**WHAT IS EXPECTED:**
Repeat, exactly as they appear, the lines from the one with "Task: Toggle the" through the last line of the entries below, but none of the pictures.

Collected data entries:
= = = =
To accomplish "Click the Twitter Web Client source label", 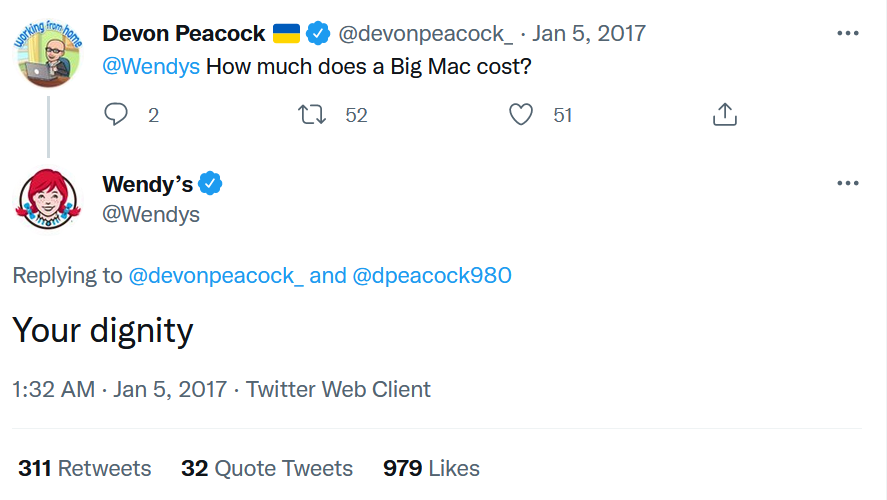I will pos(339,389).
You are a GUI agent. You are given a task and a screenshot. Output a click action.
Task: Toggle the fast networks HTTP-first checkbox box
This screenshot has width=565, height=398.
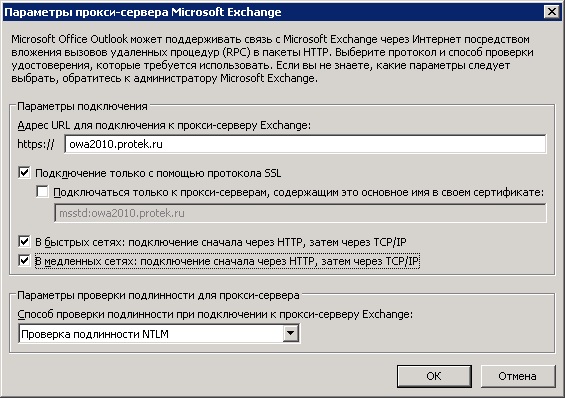click(24, 241)
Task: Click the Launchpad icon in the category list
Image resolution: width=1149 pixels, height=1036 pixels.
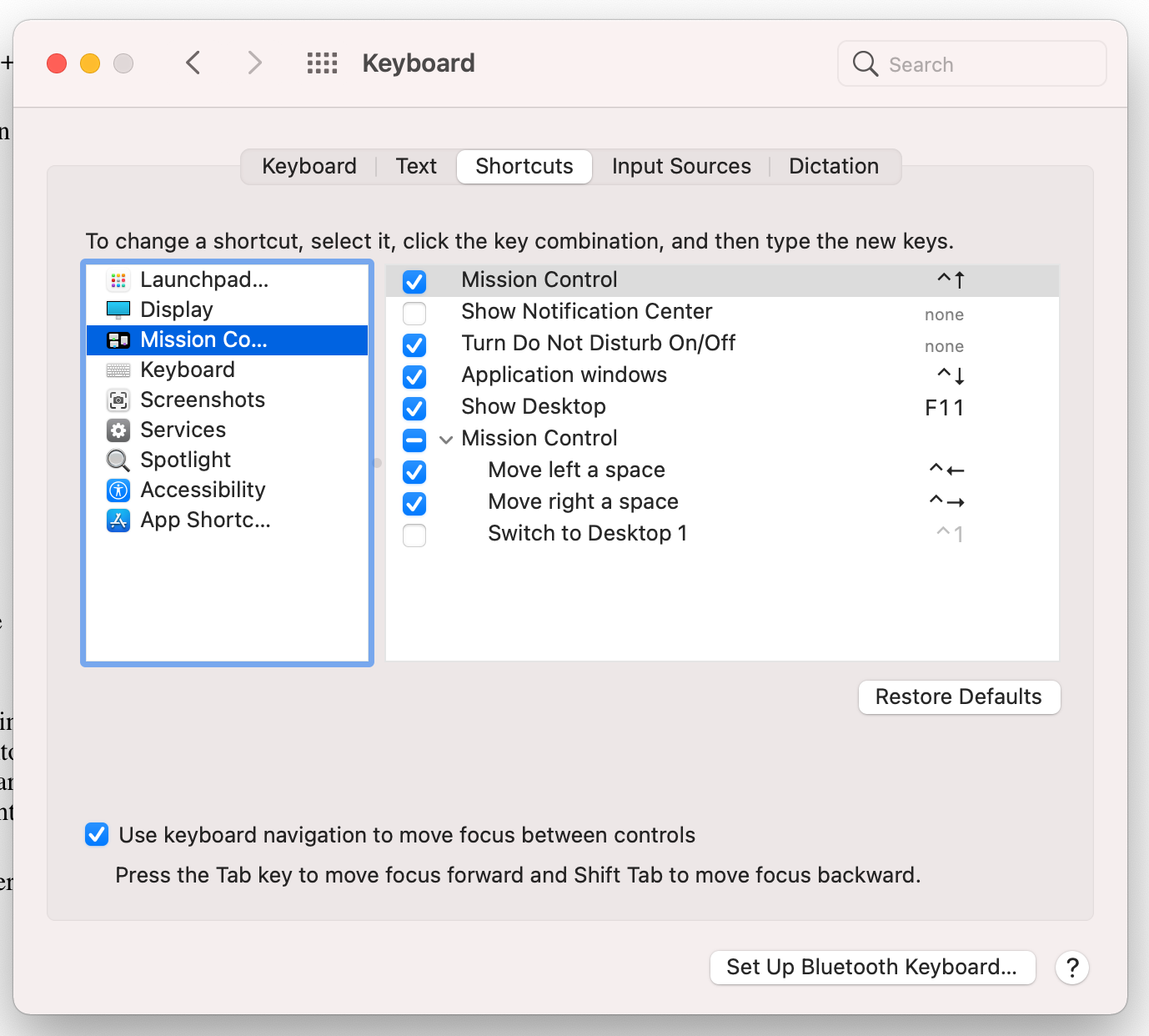Action: point(118,280)
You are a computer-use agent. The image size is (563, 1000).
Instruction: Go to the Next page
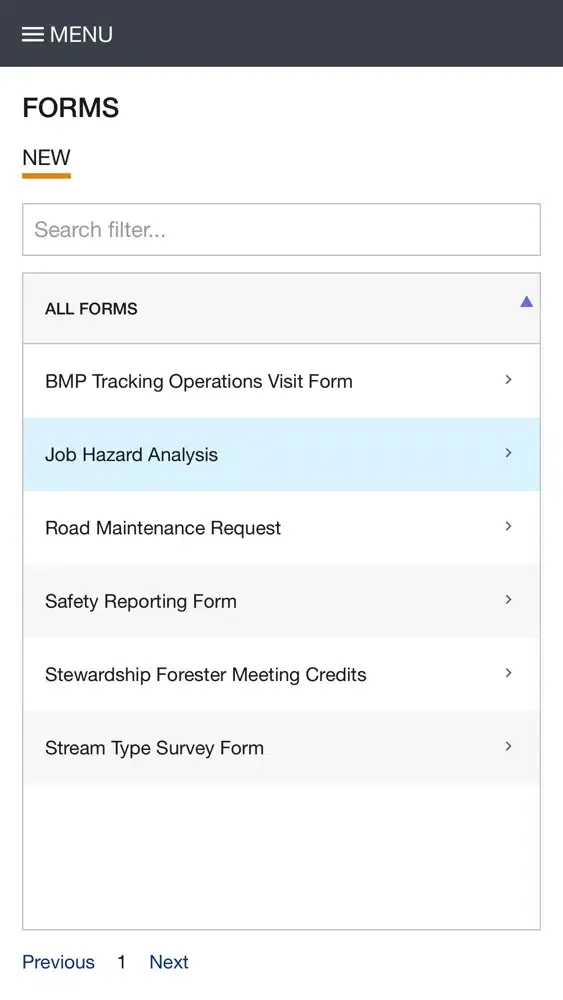click(x=169, y=962)
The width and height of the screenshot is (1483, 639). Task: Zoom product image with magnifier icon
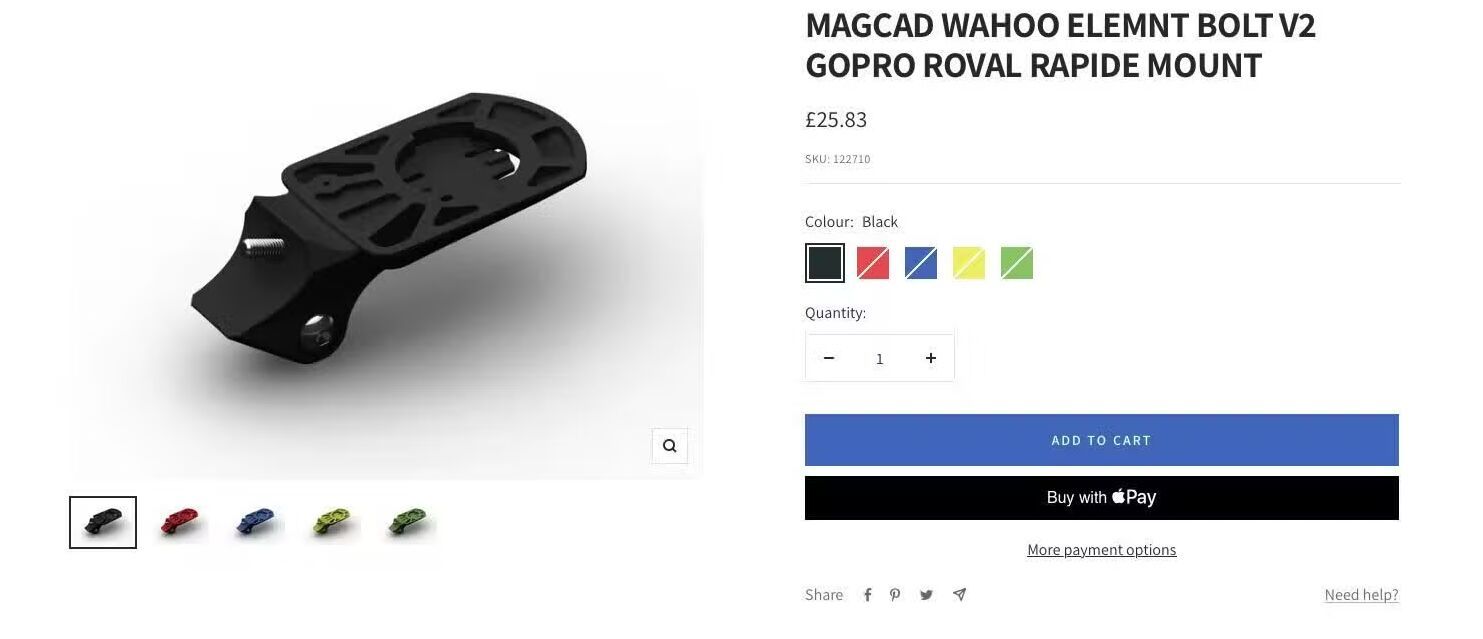point(669,446)
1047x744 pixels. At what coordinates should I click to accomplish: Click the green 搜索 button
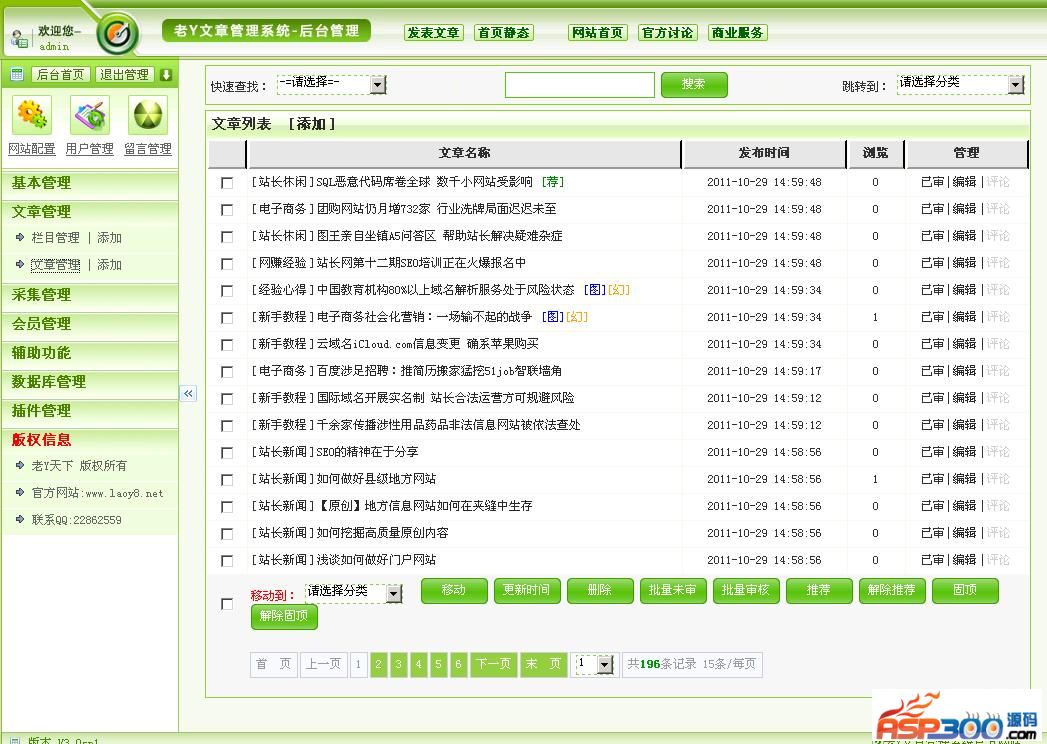(693, 85)
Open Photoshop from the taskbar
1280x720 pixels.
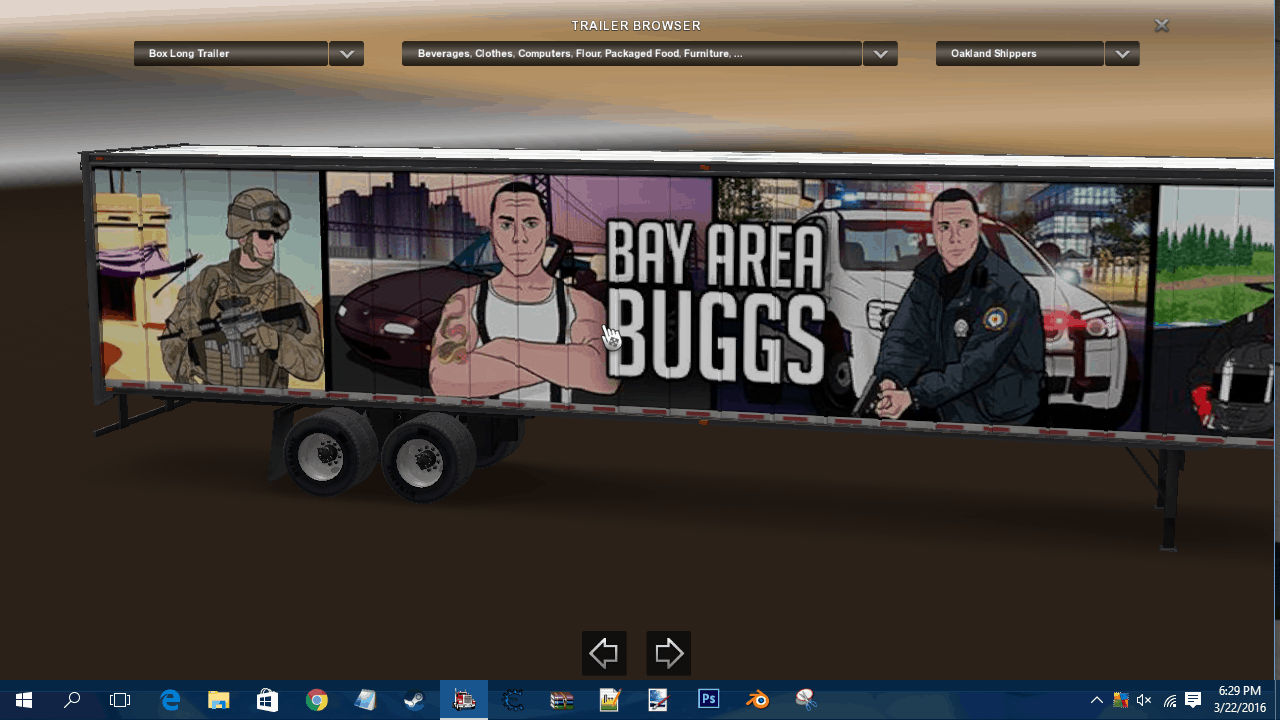(708, 700)
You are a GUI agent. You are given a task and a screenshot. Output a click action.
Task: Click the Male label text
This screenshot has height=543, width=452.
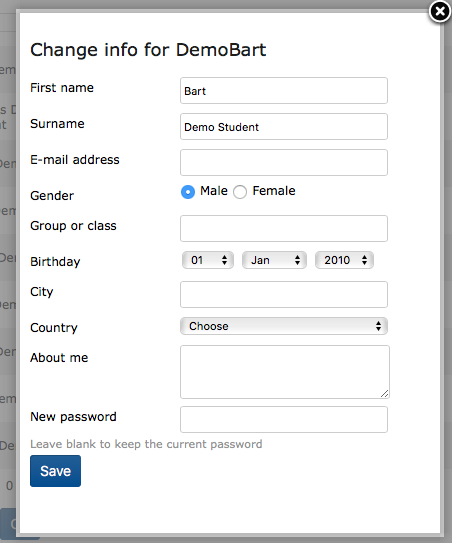(214, 191)
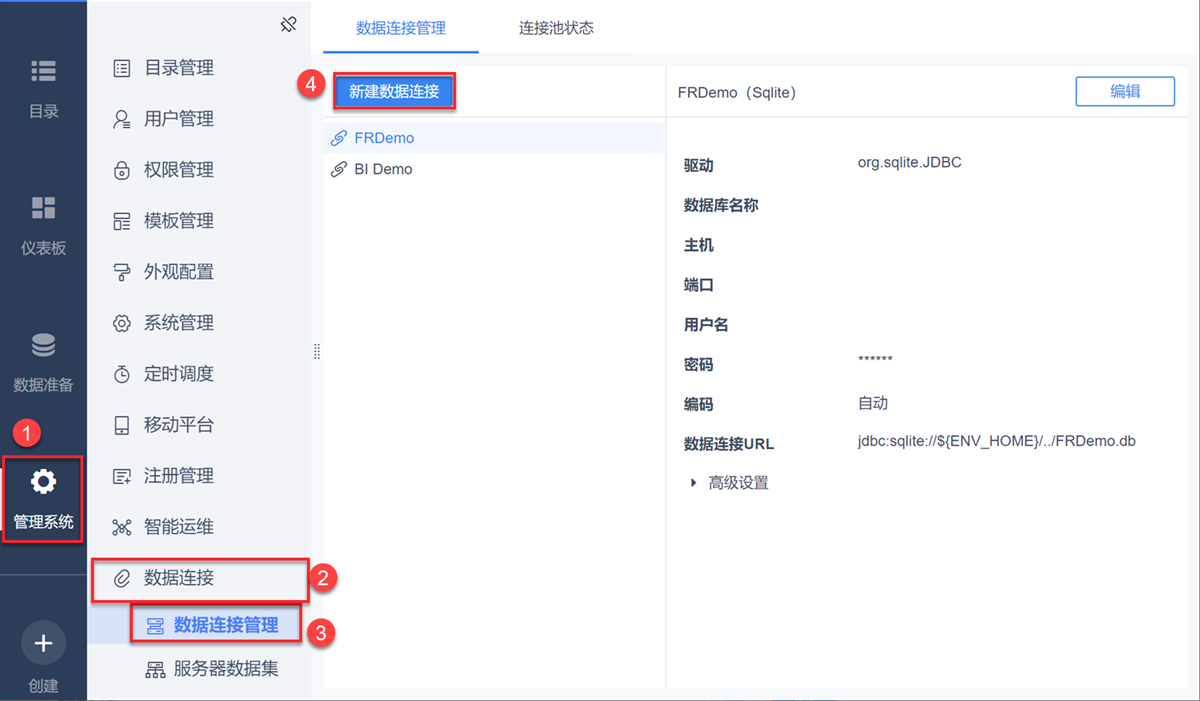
= = = =
**OUTPUT FOR THIS EXERCISE:**
Task: Toggle the fast networks HTTP-first checkbox box
This screenshot has width=565, height=398.
click(24, 241)
Task: Click the Launchpad icon in the category list
Image resolution: width=1149 pixels, height=1036 pixels.
Action: point(118,280)
You are a computer-use agent. The image size is (563, 1000).
Instruction: Go to the Next page
click(x=169, y=962)
The width and height of the screenshot is (1483, 639). Task: Zoom product image with magnifier icon
point(669,446)
1047x744 pixels. At what coordinates should I click to accomplish: Click the green 搜索 button
(693, 85)
Open Photoshop from the taskbar
1280x720 pixels.
(708, 700)
You are a GUI agent. You are given a task and a screenshot. Output a click action.
Task: Click the Male label text
This screenshot has height=543, width=452.
(214, 191)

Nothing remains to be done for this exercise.